The bills require that all economic development tax breaks on both the state and local level be transparent and posted on the state budget website; require improved reporting data to evaluate the success of the investments; require that all tax breaks be affirmatively reviewed and reauthorized after 5 years; set standards for successful economic development programs; and holds companies accountable to their job-creation commitments by requiring companies to pay back the value of the tax break if they fail to meet their promised commitments.
“Government transparency is critical to a healthy democracy. It is especially important when government subsidizes particular interests with public resources,” said Pam Wilmot, Executive Director of Common Cause Massachusetts.

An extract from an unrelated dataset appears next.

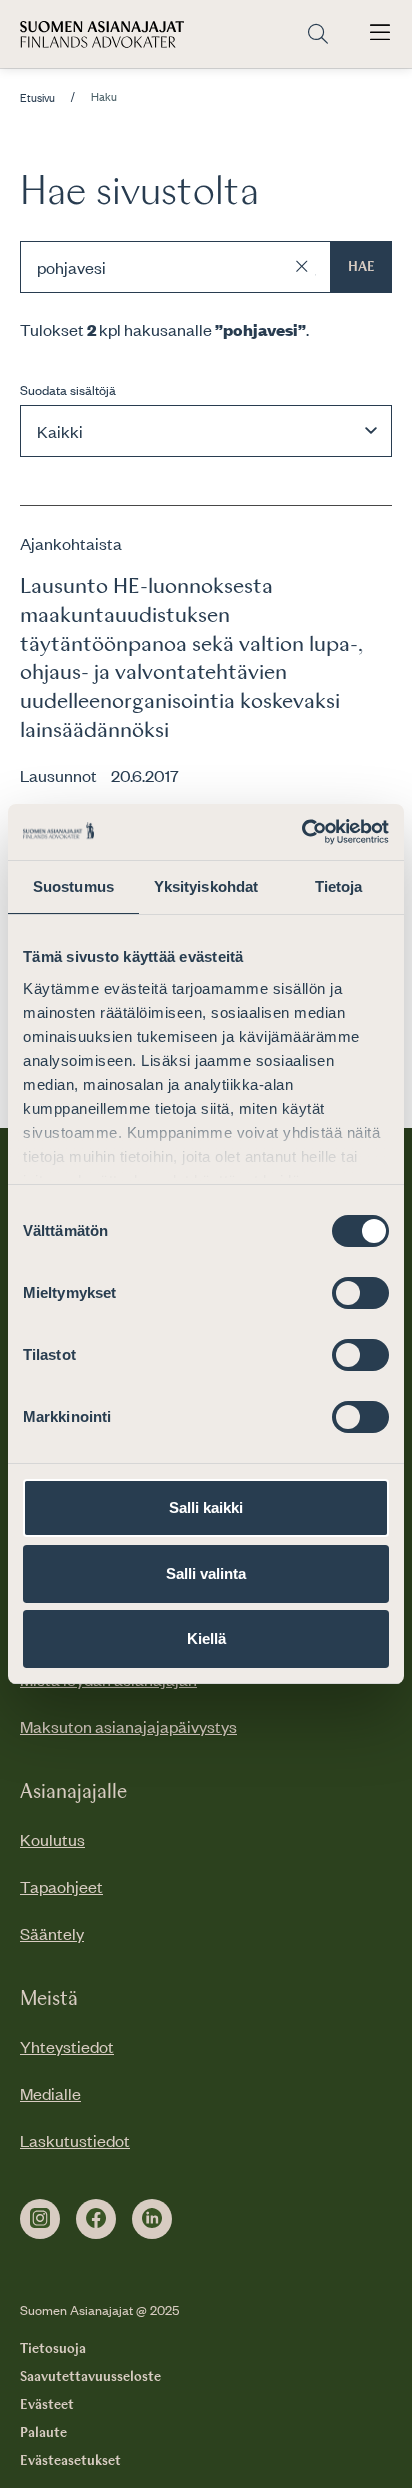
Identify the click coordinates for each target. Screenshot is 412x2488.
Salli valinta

Last month MASSPIRG released a new report called “Getting our Money’s Worth? Promoting Transparency and Accountability for Corporate Tax Subsidies in Massachusetts.”
The report provides analysis of Massachusetts’ special business tax breaks and finds taxpayer dollars are being put at risk due to a lack of accountability measures in many programs. The report analyzes 25 special business tax breaks worth a total of $770 million and found that many tax subsidy programs lack adequate accountability measures, like goals for job creation, recapture measures requiring companies to return subsidies when they fail to deliver promised benefits, sunset dates for subsidy programs, and adequate public transparency and reporting to enable independent assessment.
Massachusetts is a national leader in making many forms of state spending transparent, yet many corporate subsidy programs lack of openness and accountability. The report findings echo many of the reforms called for by last year’s bipartisan Tax Expenditure Commission.
Spending through the tax code merits particular attention because it is not subject to the normal, annual public scrutiny of other line-item spending in the state budget. Unlike conventional budget items, the annual cost of such spending may not be known until after the money is spent. And because programs are often automatically renewed each year, they can continue to impose costs on the Commonwealth without undergoing thorough consideration and annual approval by the Legislature and Governor.